(Items from a data collection)
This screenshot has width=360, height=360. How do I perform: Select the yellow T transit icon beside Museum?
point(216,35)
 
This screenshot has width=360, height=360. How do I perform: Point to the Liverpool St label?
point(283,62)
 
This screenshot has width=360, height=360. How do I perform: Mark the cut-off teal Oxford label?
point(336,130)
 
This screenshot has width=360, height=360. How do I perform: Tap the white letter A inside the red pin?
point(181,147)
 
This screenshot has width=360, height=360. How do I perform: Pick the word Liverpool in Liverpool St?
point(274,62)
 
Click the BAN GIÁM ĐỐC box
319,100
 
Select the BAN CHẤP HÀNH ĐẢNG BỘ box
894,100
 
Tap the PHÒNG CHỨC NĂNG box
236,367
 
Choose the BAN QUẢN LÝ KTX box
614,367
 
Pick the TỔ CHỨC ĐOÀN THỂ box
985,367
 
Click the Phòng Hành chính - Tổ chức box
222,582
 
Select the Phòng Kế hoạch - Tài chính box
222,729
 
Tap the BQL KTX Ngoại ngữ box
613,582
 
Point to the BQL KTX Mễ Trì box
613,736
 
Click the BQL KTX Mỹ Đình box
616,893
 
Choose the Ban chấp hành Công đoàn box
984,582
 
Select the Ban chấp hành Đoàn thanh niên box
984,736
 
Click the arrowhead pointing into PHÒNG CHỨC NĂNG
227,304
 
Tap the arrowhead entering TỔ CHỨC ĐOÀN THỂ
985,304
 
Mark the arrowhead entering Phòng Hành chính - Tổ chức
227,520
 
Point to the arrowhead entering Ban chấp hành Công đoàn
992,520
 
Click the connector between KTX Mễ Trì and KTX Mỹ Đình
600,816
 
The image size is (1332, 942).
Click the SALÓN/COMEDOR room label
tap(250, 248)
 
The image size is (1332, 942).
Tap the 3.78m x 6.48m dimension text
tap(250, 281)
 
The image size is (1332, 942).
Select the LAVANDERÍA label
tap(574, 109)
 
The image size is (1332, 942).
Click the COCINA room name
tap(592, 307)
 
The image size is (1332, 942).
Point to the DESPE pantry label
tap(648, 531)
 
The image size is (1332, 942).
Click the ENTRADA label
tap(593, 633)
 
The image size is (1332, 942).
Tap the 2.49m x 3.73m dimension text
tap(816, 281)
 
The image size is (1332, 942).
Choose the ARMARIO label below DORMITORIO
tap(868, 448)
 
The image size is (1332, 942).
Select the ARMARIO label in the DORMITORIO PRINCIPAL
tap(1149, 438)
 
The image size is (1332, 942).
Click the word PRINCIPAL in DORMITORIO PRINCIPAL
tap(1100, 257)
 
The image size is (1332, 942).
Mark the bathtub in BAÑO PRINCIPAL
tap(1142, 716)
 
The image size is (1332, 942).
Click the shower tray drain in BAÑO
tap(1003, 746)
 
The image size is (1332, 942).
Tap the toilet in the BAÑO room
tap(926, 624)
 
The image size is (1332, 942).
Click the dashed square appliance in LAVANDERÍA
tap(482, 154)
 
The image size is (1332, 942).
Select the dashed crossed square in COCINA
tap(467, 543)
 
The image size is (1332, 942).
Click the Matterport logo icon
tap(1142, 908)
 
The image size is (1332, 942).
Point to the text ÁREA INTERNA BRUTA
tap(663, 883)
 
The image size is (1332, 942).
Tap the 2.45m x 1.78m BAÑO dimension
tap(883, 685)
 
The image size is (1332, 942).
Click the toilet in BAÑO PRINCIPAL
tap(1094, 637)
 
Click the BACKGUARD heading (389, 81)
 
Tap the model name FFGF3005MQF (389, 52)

*WORK TO BE COMPLETED:*
Please extract every line from the items above and reproduce each one unchanged.

*TASK OUTPUT:*
This screenshot has width=360, height=360. How do I perform: Select the yellow T transit icon beside Museum?
point(216,35)
 
This screenshot has width=360, height=360. How do I perform: Point to the Liverpool St label?
point(283,62)
 
This screenshot has width=360, height=360. How do I perform: Mark the cut-off teal Oxford label?
point(336,130)
 
This screenshot has width=360, height=360. How do I perform: Tap the white letter A inside the red pin?
point(181,147)
 
This screenshot has width=360, height=360. How do I perform: Pick the word Liverpool in Liverpool St?
point(274,62)
 
Click the BAN GIÁM ĐỐC box
319,100
 
Select the BAN CHẤP HÀNH ĐẢNG BỘ box
894,100
 
Tap the PHÒNG CHỨC NĂNG box
236,367
 
Choose the BAN QUẢN LÝ KTX box
614,367
 
Pick the TỔ CHỨC ĐOÀN THỂ box
985,367
 
Click the Phòng Hành chính - Tổ chức box
222,582
 
Select the Phòng Kế hoạch - Tài chính box
222,729
 
Tap the BQL KTX Ngoại ngữ box
613,582
 
Point to the BQL KTX Mễ Trì box
613,736
 
Click the BQL KTX Mỹ Đình box
616,893
 
Choose the Ban chấp hành Công đoàn box
984,582
 
Select the Ban chấp hành Đoàn thanh niên box
984,736
 
Click the arrowhead pointing into PHÒNG CHỨC NĂNG
227,304
 
Tap the arrowhead entering TỔ CHỨC ĐOÀN THỂ
985,304
 
Mark the arrowhead entering Phòng Hành chính - Tổ chức
227,520
 
Point to the arrowhead entering Ban chấp hành Công đoàn
992,520
 
Click the connector between KTX Mễ Trì and KTX Mỹ Đình
600,816
 
The image size is (1332, 942).
Click the SALÓN/COMEDOR room label
tap(250, 248)
 
The image size is (1332, 942).
Tap the 3.78m x 6.48m dimension text
tap(250, 281)
 
The image size is (1332, 942).
Select the LAVANDERÍA label
tap(574, 109)
 
The image size is (1332, 942).
Click the COCINA room name
tap(592, 307)
 
The image size is (1332, 942).
Point to the DESPE pantry label
tap(648, 531)
 
The image size is (1332, 942).
Click the ENTRADA label
tap(593, 633)
 
The image size is (1332, 942).
Tap the 2.49m x 3.73m dimension text
tap(816, 281)
 
The image size is (1332, 942).
Choose the ARMARIO label below DORMITORIO
tap(868, 448)
 
The image size is (1332, 942).
Select the ARMARIO label in the DORMITORIO PRINCIPAL
tap(1149, 438)
 
The image size is (1332, 942).
Click the word PRINCIPAL in DORMITORIO PRINCIPAL
tap(1100, 257)
 
The image size is (1332, 942).
Mark the bathtub in BAÑO PRINCIPAL
tap(1142, 716)
 
The image size is (1332, 942).
Click the shower tray drain in BAÑO
tap(1003, 746)
 
The image size is (1332, 942).
Tap the toilet in the BAÑO room
tap(926, 624)
 
The image size is (1332, 942).
Click the dashed square appliance in LAVANDERÍA
tap(482, 154)
 
The image size is (1332, 942).
Select the dashed crossed square in COCINA
tap(467, 543)
 
The image size is (1332, 942).
Click the Matterport logo icon
tap(1142, 908)
 
The image size is (1332, 942).
Point to the text ÁREA INTERNA BRUTA
tap(663, 883)
 
The image size is (1332, 942).
Tap the 2.45m x 1.78m BAÑO dimension
tap(883, 685)
 
The image size is (1332, 942).
Click the toilet in BAÑO PRINCIPAL
tap(1094, 637)
 
Click the BACKGUARD heading (389, 81)
 
Tap the model name FFGF3005MQF (389, 52)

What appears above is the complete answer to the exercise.